- _Text excerpt_:
§
14 Performance

Cranelift Codegen Optimization

Results

#ModelCorrectnessAvgBest
1
Kimi K2.5
Kimi CLI
2/50.3980.997
2
Claude Opus 4.6
Claude Code
1/50.2001.000
3
GPT-5.4
Codex
1/50.1990.993
4
Gemini 3.1 Pro
Gemini CLI
0/50.0000.000
5
Qwen3.6-Plus
Qwen Code
0/50.0000.000

Background

Wasmtime is a WebAssembly runtime from the Bytecode Alliance, and Cranelift is the optimizing code generator it uses to turn WebAssembly into native machine code quickly. In practice that means this task is not about one isolated compiler pass; it sits inside the backend that a production runtime uses to compile and execute real Wasm programs.

Code generation performance here depends on several interacting subsystems rather than a single hot loop. This task exposes instruction selection, lowering, ISLE rules, e-graph optimization, register allocation, and nearby compiler passes in one codebase, so local wins in one part of the backend can still create regressions elsewhere.

Task

The agent starts from the Wasmtime/Cranelift source tree at a pinned commit and must make code generation faster without breaking correctness. The deliverable is modified Rust and ISLE files that the verifier rebuilds and benchmarks across 53 workloads. The permitted optimization surface is broad: instruction selection, lowering, ISLE rules, e-graph optimization, register allocation, and nearby compiler subsystems are all fair game.
§
- _Entries provided_:
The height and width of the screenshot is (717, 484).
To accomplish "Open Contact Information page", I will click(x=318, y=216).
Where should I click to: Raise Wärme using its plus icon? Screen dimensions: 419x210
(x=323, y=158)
§
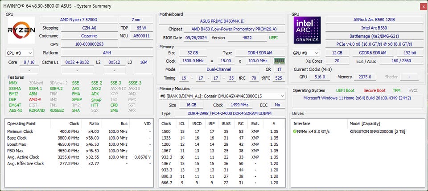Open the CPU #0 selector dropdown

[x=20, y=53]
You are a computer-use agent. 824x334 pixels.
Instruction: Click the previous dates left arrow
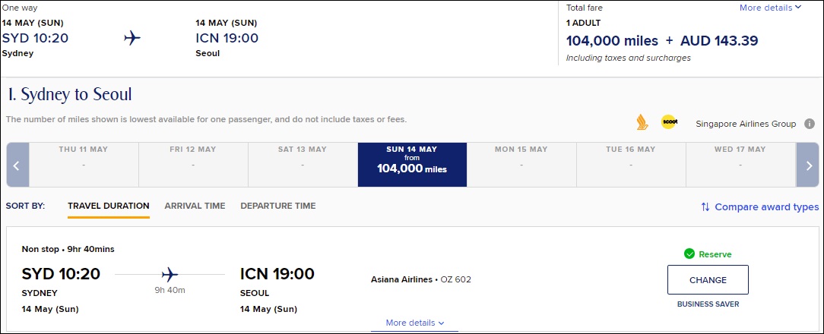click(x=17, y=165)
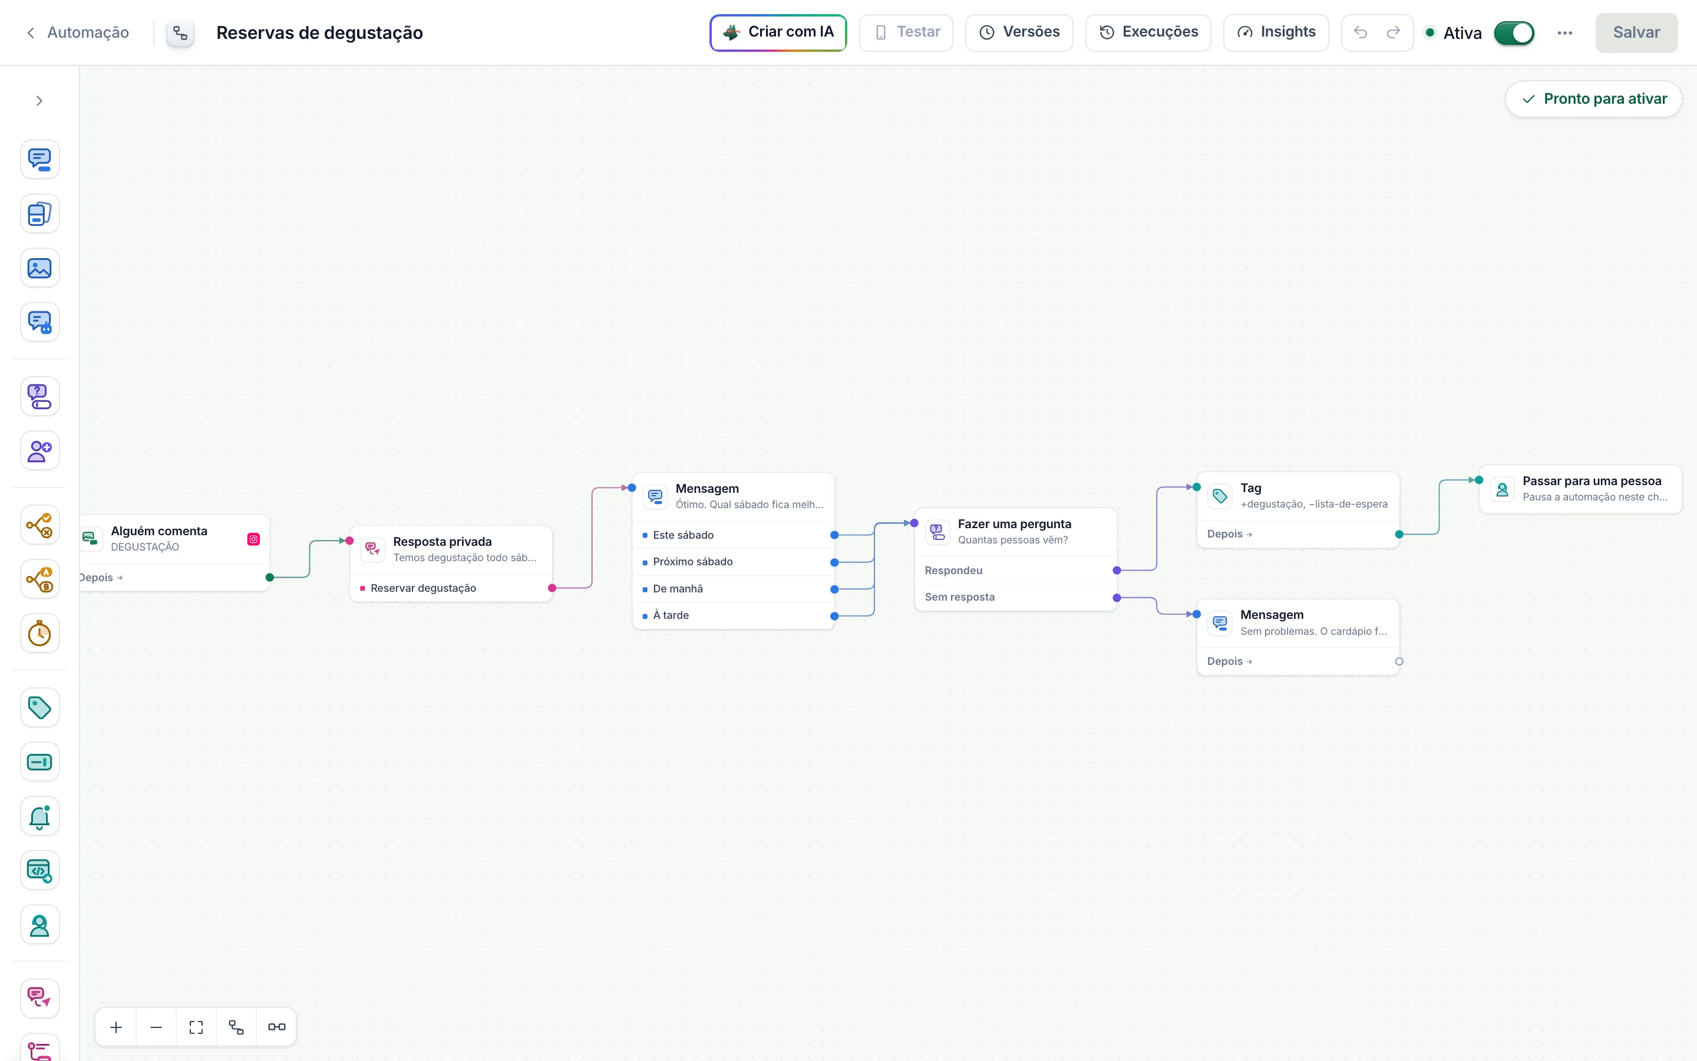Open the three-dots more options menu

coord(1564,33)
§
- _Exercises to complete_:
a) In the Cranelift optimization page, how many workloads does the verifier rebuild and benchmark the modified files across?
b) Pick up the Cranelift optimization page from where it stops and keep writing it in the same style.

- _Results of the exercise_:
a) 53 workloads.

b)
Evaluation

The verifier runs a 53-workload suite spanning production-style Wasm, Rust and C libraries, crypto, numerical kernels, and microbenchmarks. It penalizes regressions more harshly than improvements, maps the resulting weighted harmonic mean to a reward, then multiplies by a compile-time penalty.

  • Correctness is a hard gate, including build checks, Cranelift tests, and Wasm-spec style validation.
  • Regressions hurt more than equally sized improvements help.
  • One crash or major slowdown can drag the aggregate score down sharply.

Environment And Constraints

The task runs offline on 8 CPUs and 32 GB RAM inside a large Rust workspace. The benchmark harness uses careful measurement practices such as pinning and repeated timing, because the entire point is to measure compiler engineering rather than random machine drift.